1. Among patients with stable coronary artery disease in the outpatient setting, the presence of chest pain, known as angina, was a better predictor of cardiovascular mortality or myocardial infarctions compared to the presence of myocardial ischemia seen on noninvasive testing (stress electrocardiogram, stress echocardiogram, or nuclear imaging).
2. As might be expected, the presence of both anginal symptoms and myocardial ischemia had the strongest association with cardiovascular mortality and myocardial infarctions.
Evidence Rating Level: 2 (Good)
Study Rundown: In the past few decades, a wide array of medications and invasive treatments has dramatically changed the management of coronary artery disease (CAD). This, in turn, may have the changed the presentation and prognostic indicators of the disease. This study was conducted to help determine how the anginal symptoms and myocardial ischemia related to outcomes in patients with coronary artery disease in the outpatient setting. Results suggest that anginal symptoms are a better predictor of cardiovascular (CV) mortality or myocardial infarctions (MIs), compared to the presence of myocardial ischemia seen on testing. This was an unexpected finding since clinicians often rely on ischemic changes for prognostic purposes. The presence of both anginal symptoms and myocardial ischemia had the strongest association with CV mortality and MIs.

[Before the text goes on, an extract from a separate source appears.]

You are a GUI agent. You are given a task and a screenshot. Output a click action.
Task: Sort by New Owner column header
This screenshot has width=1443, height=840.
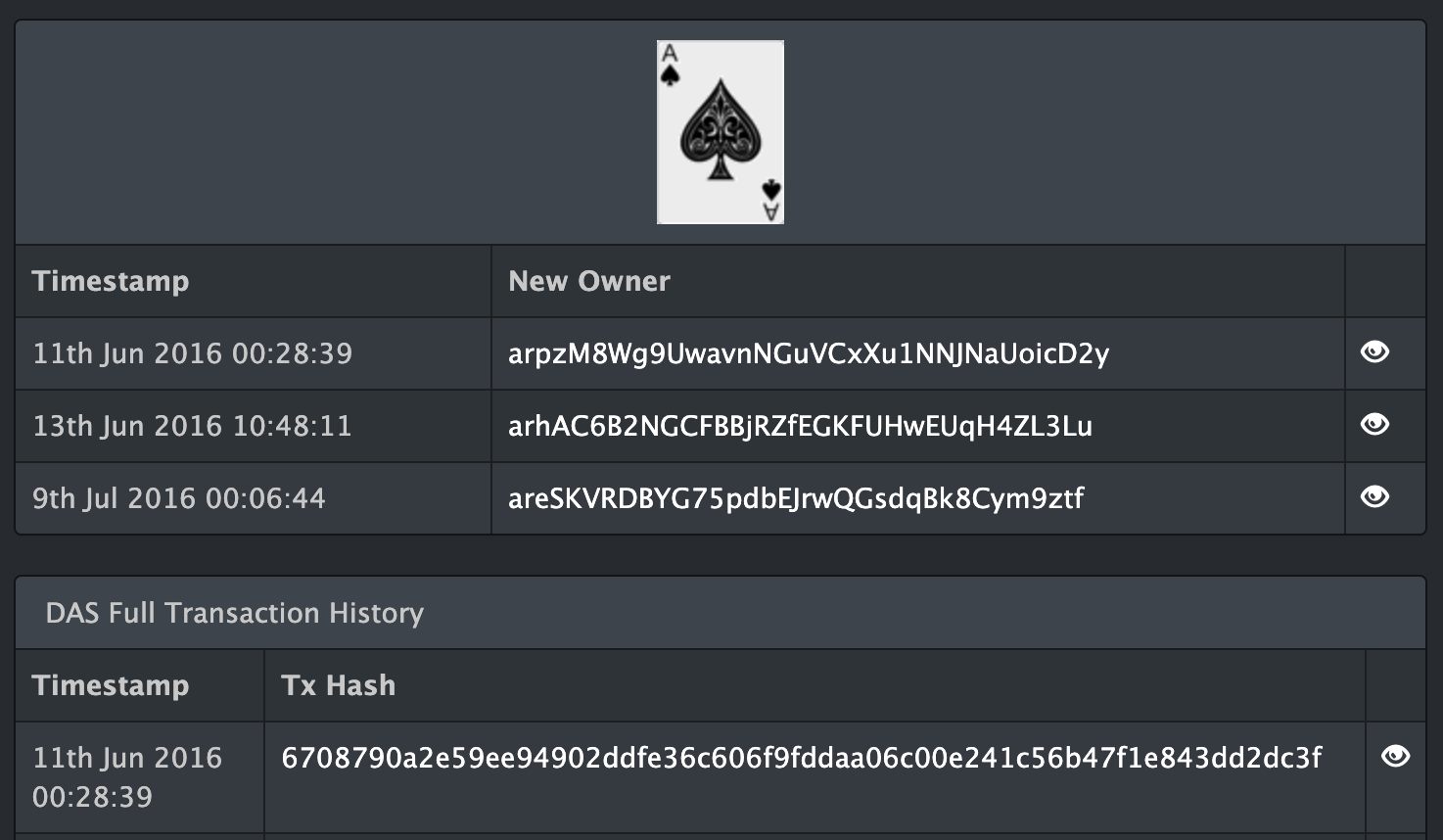coord(589,281)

The large size of the cohort is a major strength of the study. However there were no patients from the US, which affects the generalizability of the population. The study population was well characterized in terms of their demographics and symptoms, but the physicians did not use standardized questionnaires to determine the presence of angina. However, clinical judgment of anginal symptoms from patient history is more similar to clinical practice than using questionnaires. Lastly, since a large number of patients had baseline heart failure, it is possible that their symptoms were classified as being “anginal”, which would affect the results. However, this also reflects a more real world scenario.
In-Depth [prospective cohort]: The study population consisted of 32,105 patients enrolled by the Prospective Observational Longitudinal Registry of Patients with Stable Coronary Artery Disease (CLARIFY) registry, from 45 countries across the world (not including the US). The enrollment period spanned from November 2009 to June 2010, and the median follow up length was 2 years. The physicians selected were cardiologists or primary care physicians in the outpatient setting. The Canadian Cardiovascular Society classification for angina was used for characterization, along with any available invasive or noninvasive cardiovascular testing. The primary outcome was a composite of CV mortality or MI.
Among the studied population, 63.2% had undergone testing for myocardial ischemia within the 12 months prior to enrollment. After adjusting for baseline differences between those who underwent testing and those who did not, the hazard ratio for the primary outcome was 0.7 (P<0.001) in favor of the group that had undergone testing. The main results of the study were derived from the subset of patients who did undergo testing for myocardial ischemia. Patients who had inducible ischemia but no anginal symptoms did not have a significantly higher rate of the primary outcome (P=0.47). However, patients who had anginal symptoms but no evidence of ischemia had a significantly higher risk of CV mortality or MI (HR 1.45; 95% CI, 1.08-1.95; P=0.01). Patients who had both angina and ischemia on testing had the highest risk of the primary outcome (HR 1.75; 95% CI, 1.34-2.29; P<0.001).